TESTING POTENTIAL TRIGGERING MECHANISMS OF LONG-RUNOUT CATASTROPHIC ROCK AVALANCHE DEPOSITS IN THE NOOKSACK RIVER BASIN, WHATCOM COUNTY, WASHINGTON

Large earthquakes are commonly invoked as potential triggering mechanisms for long-runout catastrophic rock avalanches. We attempted to test this idea by characterizing the morphology and emplacement timings of deposits from four such landslides in the Nooksack River basin, NW Washington: Racehorse Creek (20 x 10⁶ m³), Middle Fork (39 x 10⁶ m³), Maple Falls (15 x 10⁶ m³), and Van Zandt (75 x 10⁶ m³; Malick, 2018). We use two independent dating methods: radiocarbon (¹⁴C) and ¹⁰Be cosmogenic radionuclide exposure (CRN) dating. For ¹⁴C dating, we sampled and dated small twigs embedded in the basal-most layers of sediment cores collected from several bogs formed on the surfaces of the debris fields. For CRN dating, we collected 3-5 rock samples from large, stable boulders occurring on each deposit (n=16).

Unsurprisingly, our results are complex. Our best estimates for emplacement of the main lobes at each site are: Racehorse Creek (~4.5-3.4 kyr BP), Middle Fork (~10.2-9.7 kyr BP and ~4.1-3.2 kyr BP), Maple Falls (~3.8-3.0 kyr BP), and Van Zandt (1330-1285 cal. yr BP; Malick, 2018). Our most well-constrained deposit, Zan Vandt, overlaps with CSZ event T4 (Goldfinger et al., 2012) and provides some evidence for a seismic trigger. However, the timings for the remaining deposits are not as well-constrained and cannot be conclusively correlated with a specific seismic event. However, the timings for we found for both Maple Falls and the younger Middle Fork failure both overlap with the timing of the nearby Boulder Creek (earthquake B; 3190-2980 cal. yr BP; Sherrod et al., 2013).

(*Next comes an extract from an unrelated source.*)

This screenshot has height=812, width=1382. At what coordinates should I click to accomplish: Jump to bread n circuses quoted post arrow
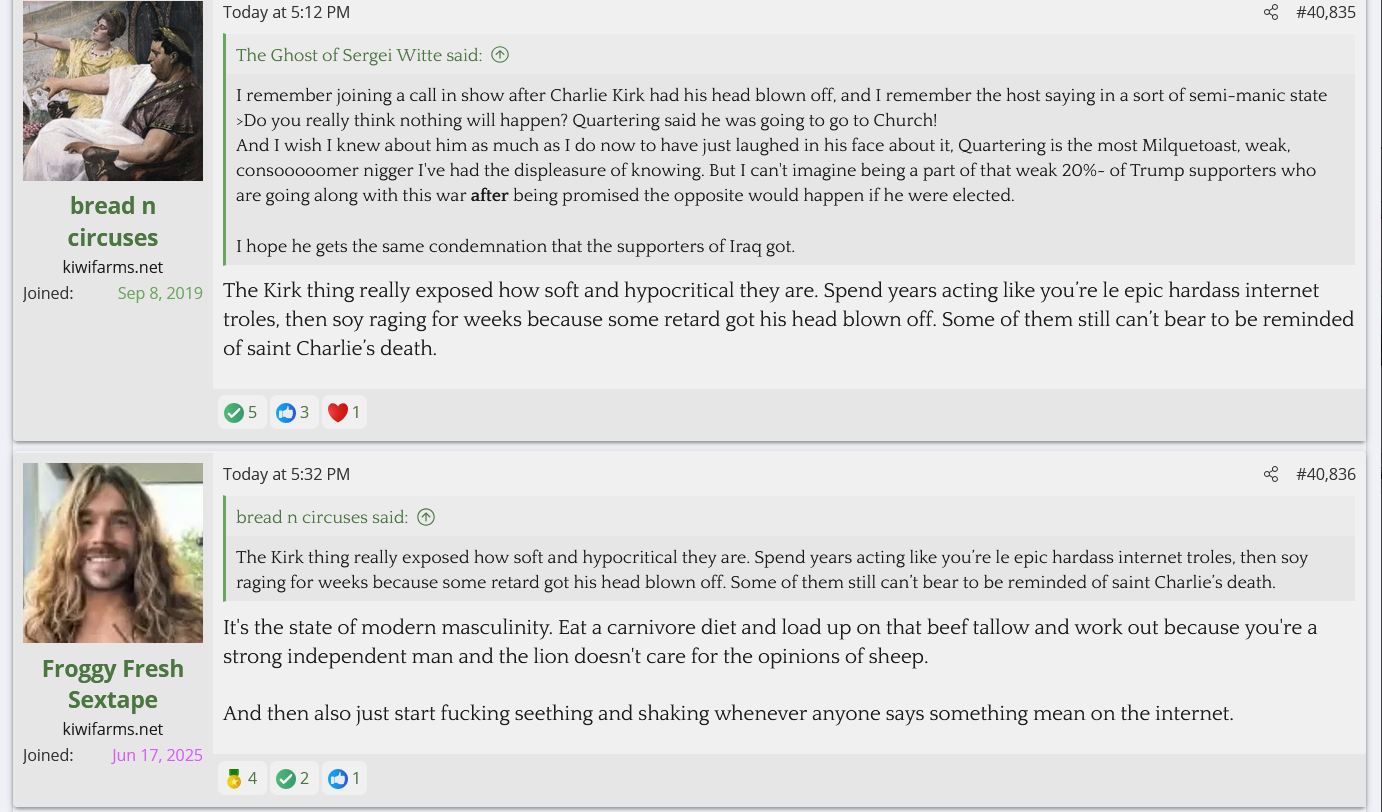tap(426, 517)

The complexity of the CRN ages in particular further indicates that: (1) each deposit (except Racehorse Creek) is likely composed of multiple overlapping debris lobes, suggesting that each landslide is prone to repeat failures; and (2) issues with CRN dating (i.e., cosmogenic inheritance) may imply that runout dynamics are more laminar than previously anticipated.

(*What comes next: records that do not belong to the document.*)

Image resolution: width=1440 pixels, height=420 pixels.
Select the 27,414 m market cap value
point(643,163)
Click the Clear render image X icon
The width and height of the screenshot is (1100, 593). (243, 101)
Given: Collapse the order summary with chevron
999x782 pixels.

Although our age constraints for the emplacements of some deposits overlap with paleoseismic records from both the Cascadia Subduction Zone (Goldfinger et al., 2012) and the Boulder Creek Fault (Sherrod et al., 2013), the complexities in our CRN dates precludes a more definitive result. However, our CRN results are intriguing and underscore the need for further study of this method for such deposits.